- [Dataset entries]
Segment Open

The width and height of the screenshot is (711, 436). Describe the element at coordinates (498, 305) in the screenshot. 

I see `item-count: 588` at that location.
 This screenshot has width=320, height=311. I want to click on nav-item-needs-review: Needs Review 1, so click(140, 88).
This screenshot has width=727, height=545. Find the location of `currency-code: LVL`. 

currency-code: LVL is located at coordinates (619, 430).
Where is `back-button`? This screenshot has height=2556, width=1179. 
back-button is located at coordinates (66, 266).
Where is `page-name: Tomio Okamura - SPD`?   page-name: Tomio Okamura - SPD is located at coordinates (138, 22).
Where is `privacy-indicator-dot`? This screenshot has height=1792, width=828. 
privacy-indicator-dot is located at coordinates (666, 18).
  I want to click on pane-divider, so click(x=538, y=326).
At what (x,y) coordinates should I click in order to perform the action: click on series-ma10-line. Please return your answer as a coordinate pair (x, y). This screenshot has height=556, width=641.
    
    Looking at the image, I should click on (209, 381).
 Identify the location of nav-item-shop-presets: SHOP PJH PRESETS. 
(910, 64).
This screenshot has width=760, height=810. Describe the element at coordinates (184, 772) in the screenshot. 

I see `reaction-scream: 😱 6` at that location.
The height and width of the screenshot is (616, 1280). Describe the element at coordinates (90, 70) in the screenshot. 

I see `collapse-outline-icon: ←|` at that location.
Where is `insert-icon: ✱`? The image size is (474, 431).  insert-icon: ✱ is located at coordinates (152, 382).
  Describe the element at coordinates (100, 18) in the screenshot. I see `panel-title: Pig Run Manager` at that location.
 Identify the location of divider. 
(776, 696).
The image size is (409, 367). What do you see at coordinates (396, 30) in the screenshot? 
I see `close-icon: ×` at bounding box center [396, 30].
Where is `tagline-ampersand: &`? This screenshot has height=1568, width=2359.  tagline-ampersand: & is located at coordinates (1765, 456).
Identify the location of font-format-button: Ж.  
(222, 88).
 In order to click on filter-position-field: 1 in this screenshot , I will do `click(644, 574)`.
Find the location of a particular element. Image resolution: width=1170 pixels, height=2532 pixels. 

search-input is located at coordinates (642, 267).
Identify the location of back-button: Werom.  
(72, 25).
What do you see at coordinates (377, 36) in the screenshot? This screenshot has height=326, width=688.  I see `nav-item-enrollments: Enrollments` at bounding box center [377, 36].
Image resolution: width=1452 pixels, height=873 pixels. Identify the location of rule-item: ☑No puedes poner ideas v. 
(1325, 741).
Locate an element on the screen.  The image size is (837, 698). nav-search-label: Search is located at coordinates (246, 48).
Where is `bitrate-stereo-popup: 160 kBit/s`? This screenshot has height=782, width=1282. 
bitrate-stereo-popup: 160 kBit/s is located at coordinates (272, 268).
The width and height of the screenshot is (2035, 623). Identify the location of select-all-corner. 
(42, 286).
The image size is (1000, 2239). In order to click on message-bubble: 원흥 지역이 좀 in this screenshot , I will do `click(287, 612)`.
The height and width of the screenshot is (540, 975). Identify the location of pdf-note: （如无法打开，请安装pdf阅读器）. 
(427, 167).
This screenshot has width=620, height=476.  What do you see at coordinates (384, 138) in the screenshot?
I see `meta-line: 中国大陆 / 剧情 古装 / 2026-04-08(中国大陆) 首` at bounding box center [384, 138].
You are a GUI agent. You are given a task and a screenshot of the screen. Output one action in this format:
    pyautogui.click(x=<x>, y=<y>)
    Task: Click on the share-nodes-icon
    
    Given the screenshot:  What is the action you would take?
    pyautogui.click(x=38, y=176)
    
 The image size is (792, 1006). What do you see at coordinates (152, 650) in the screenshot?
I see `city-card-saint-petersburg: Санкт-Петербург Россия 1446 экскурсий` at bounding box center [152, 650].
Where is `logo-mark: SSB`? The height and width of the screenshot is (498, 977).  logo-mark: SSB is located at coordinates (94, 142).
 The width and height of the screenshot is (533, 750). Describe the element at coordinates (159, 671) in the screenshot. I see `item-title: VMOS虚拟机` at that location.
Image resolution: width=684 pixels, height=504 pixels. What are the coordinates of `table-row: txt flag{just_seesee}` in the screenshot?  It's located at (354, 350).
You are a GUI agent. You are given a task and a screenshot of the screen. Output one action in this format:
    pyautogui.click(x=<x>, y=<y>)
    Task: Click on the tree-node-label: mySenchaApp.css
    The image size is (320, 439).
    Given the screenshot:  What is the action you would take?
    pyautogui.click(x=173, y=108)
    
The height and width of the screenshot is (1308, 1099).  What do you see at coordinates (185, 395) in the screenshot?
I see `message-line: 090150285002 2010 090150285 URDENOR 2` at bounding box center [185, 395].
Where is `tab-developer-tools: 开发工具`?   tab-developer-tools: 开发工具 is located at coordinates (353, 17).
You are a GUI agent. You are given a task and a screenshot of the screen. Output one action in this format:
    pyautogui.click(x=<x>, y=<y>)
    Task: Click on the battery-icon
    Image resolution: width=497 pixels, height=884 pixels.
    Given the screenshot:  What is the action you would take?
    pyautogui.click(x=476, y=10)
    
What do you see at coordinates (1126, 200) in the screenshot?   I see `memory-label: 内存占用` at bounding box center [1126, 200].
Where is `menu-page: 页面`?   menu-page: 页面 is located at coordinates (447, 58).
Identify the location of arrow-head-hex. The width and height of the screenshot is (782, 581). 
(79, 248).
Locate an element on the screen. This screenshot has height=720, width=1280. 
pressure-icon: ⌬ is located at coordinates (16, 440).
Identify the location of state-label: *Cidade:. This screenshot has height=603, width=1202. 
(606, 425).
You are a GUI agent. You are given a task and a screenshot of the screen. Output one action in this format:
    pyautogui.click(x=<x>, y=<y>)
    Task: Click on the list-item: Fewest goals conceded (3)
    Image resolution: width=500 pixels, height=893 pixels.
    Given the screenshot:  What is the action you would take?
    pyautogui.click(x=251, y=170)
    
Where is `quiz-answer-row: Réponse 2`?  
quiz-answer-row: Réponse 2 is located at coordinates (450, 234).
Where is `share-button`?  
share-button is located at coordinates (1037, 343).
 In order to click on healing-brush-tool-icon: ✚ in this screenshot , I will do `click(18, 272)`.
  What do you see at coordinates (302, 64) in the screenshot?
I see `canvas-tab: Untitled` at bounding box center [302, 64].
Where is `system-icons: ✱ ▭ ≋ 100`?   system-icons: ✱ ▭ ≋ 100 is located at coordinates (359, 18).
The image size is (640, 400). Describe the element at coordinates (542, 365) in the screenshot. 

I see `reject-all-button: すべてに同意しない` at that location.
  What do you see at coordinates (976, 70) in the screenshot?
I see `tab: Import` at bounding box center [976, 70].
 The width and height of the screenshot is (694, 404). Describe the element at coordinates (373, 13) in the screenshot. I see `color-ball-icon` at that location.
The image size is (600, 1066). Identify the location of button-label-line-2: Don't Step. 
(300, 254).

Segment Closed

- [EXERCISE DESCRIPTION]
Format every line of the material above as a JSON list of strings, one string per line, omitting blank lines.

- [ANSWER BELOW]
[
  "The width and height of the screenshot is (711, 436). Describe the element at coordinates (498, 305) in the screenshot. ",
  "I see `item-count: 588` at that location.",
  " This screenshot has width=320, height=311. I want to click on nav-item-needs-review: Needs Review 1, so click(140, 88).",
  "This screenshot has width=727, height=545. Find the location of `currency-code: LVL`. ",
  "currency-code: LVL is located at coordinates (619, 430).",
  "Where is `back-button`? This screenshot has height=2556, width=1179. ",
  "back-button is located at coordinates (66, 266).",
  "Where is `page-name: Tomio Okamura - SPD`?   page-name: Tomio Okamura - SPD is located at coordinates (138, 22).",
  "Where is `privacy-indicator-dot`? This screenshot has height=1792, width=828. ",
  "privacy-indicator-dot is located at coordinates (666, 18).",
  "  I want to click on pane-divider, so click(x=538, y=326).",
  "At what (x,y) coordinates should I click in order to perform the action: click on series-ma10-line. Please return your answer as a coordinate pair (x, y). This screenshot has height=556, width=641.",
  "    Looking at the image, I should click on (209, 381).",
  " Identify the location of nav-item-shop-presets: SHOP PJH PRESETS. ",
  "(910, 64).",
  "This screenshot has width=760, height=810. Describe the element at coordinates (184, 772) in the screenshot. ",
  "I see `reaction-scream: 😱 6` at that location.",
  "The height and width of the screenshot is (616, 1280). Describe the element at coordinates (90, 70) in the screenshot. ",
  "I see `collapse-outline-icon: ←|` at that location.",
  "Where is `insert-icon: ✱`? The image size is (474, 431).  insert-icon: ✱ is located at coordinates (152, 382).",
  "  Describe the element at coordinates (100, 18) in the screenshot. I see `panel-title: Pig Run Manager` at that location.",
  " Identify the location of divider. ",
  "(776, 696).",
  "The image size is (409, 367). What do you see at coordinates (396, 30) in the screenshot? ",
  "I see `close-icon: ×` at bounding box center [396, 30].",
  "Where is `tagline-ampersand: &`? This screenshot has height=1568, width=2359.  tagline-ampersand: & is located at coordinates (1765, 456).",
  "Identify the location of font-format-button: Ж.  ",
  "(222, 88).",
  " In order to click on filter-position-field: 1 in this screenshot , I will do `click(644, 574)`.",
  "Find the location of a particular element. Image resolution: width=1170 pixels, height=2532 pixels. ",
  "search-input is located at coordinates (642, 267).",
  "Identify the location of back-button: Werom.  ",
  "(72, 25).",
  "What do you see at coordinates (377, 36) in the screenshot? This screenshot has height=326, width=688.  I see `nav-item-enrollments: Enrollments` at bounding box center [377, 36].",
  "Image resolution: width=1452 pixels, height=873 pixels. Identify the location of rule-item: ☑No puedes poner ideas v. ",
  "(1325, 741).",
  "Locate an element on the screen.  The image size is (837, 698). nav-search-label: Search is located at coordinates (246, 48).",
  "Where is `bitrate-stereo-popup: 160 kBit/s`? This screenshot has height=782, width=1282. ",
  "bitrate-stereo-popup: 160 kBit/s is located at coordinates (272, 268).",
  "The width and height of the screenshot is (2035, 623). Identify the location of select-all-corner. ",
  "(42, 286).",
  "The image size is (1000, 2239). In order to click on message-bubble: 원흥 지역이 좀 in this screenshot , I will do `click(287, 612)`.",
  "The height and width of the screenshot is (540, 975). Identify the location of pdf-note: （如无法打开，请安装pdf阅读器）. ",
  "(427, 167).",
  "This screenshot has width=620, height=476.  What do you see at coordinates (384, 138) in the screenshot?",
  "I see `meta-line: 中国大陆 / 剧情 古装 / 2026-04-08(中国大陆) 首` at bounding box center [384, 138].",
  "You are a GUI agent. You are given a task and a screenshot of the screen. Output one action in this format:",
  "    pyautogui.click(x=<x>, y=<y>)",
  "    Task: Click on the share-nodes-icon",
  "    Given the screenshot:  What is the action you would take?",
  "    pyautogui.click(x=38, y=176)",
  " The image size is (792, 1006). What do you see at coordinates (152, 650) in the screenshot?",
  "I see `city-card-saint-petersburg: Санкт-Петербург Россия 1446 экскурсий` at bounding box center [152, 650].",
  "Where is `logo-mark: SSB`? The height and width of the screenshot is (498, 977).  logo-mark: SSB is located at coordinates (94, 142).",
  " The width and height of the screenshot is (533, 750). Describe the element at coordinates (159, 671) in the screenshot. I see `item-title: VMOS虚拟机` at that location.",
  "Image resolution: width=684 pixels, height=504 pixels. What are the coordinates of `table-row: txt flag{just_seesee}` in the screenshot?  It's located at (354, 350).",
  "You are a GUI agent. You are given a task and a screenshot of the screen. Output one action in this format:",
  "    pyautogui.click(x=<x>, y=<y>)",
  "    Task: Click on the tree-node-label: mySenchaApp.css",
  "    The image size is (320, 439).",
  "    Given the screenshot:  What is the action you would take?",
  "    pyautogui.click(x=173, y=108)",
  "The height and width of the screenshot is (1308, 1099).  What do you see at coordinates (185, 395) in the screenshot?",
  "I see `message-line: 090150285002 2010 090150285 URDENOR 2` at bounding box center [185, 395].",
  "Where is `tab-developer-tools: 开发工具`?   tab-developer-tools: 开发工具 is located at coordinates (353, 17).",
  "You are a GUI agent. You are given a task and a screenshot of the screen. Output one action in this format:",
  "    pyautogui.click(x=<x>, y=<y>)",
  "    Task: Click on the battery-icon",
  "    Image resolution: width=497 pixels, height=884 pixels.",
  "    Given the screenshot:  What is the action you would take?",
  "    pyautogui.click(x=476, y=10)",
  "What do you see at coordinates (1126, 200) in the screenshot?   I see `memory-label: 内存占用` at bounding box center [1126, 200].",
  "Where is `menu-page: 页面`?   menu-page: 页面 is located at coordinates (447, 58).",
  "Identify the location of arrow-head-hex. The width and height of the screenshot is (782, 581). ",
  "(79, 248).",
  "Locate an element on the screen. This screenshot has height=720, width=1280. ",
  "pressure-icon: ⌬ is located at coordinates (16, 440).",
  "Identify the location of state-label: *Cidade:. This screenshot has height=603, width=1202. ",
  "(606, 425).",
  "You are a GUI agent. You are given a task and a screenshot of the screen. Output one action in this format:",
  "    pyautogui.click(x=<x>, y=<y>)",
  "    Task: Click on the list-item: Fewest goals conceded (3)",
  "    Image resolution: width=500 pixels, height=893 pixels.",
  "    Given the screenshot:  What is the action you would take?",
  "    pyautogui.click(x=251, y=170)",
  "Where is `quiz-answer-row: Réponse 2`?  ",
  "quiz-answer-row: Réponse 2 is located at coordinates (450, 234).",
  "Where is `share-button`?  ",
  "share-button is located at coordinates (1037, 343).",
  " In order to click on healing-brush-tool-icon: ✚ in this screenshot , I will do `click(18, 272)`.",
  "  What do you see at coordinates (302, 64) in the screenshot?",
  "I see `canvas-tab: Untitled` at bounding box center [302, 64].",
  "Where is `system-icons: ✱ ▭ ≋ 100`?   system-icons: ✱ ▭ ≋ 100 is located at coordinates (359, 18).",
  "The image size is (640, 400). Describe the element at coordinates (542, 365) in the screenshot. ",
  "I see `reject-all-button: すべてに同意しない` at that location.",
  "  What do you see at coordinates (976, 70) in the screenshot?",
  "I see `tab: Import` at bounding box center [976, 70].",
  " The width and height of the screenshot is (694, 404). Describe the element at coordinates (373, 13) in the screenshot. I see `color-ball-icon` at that location.",
  "The image size is (600, 1066). Identify the location of button-label-line-2: Don't Step. ",
  "(300, 254)."
]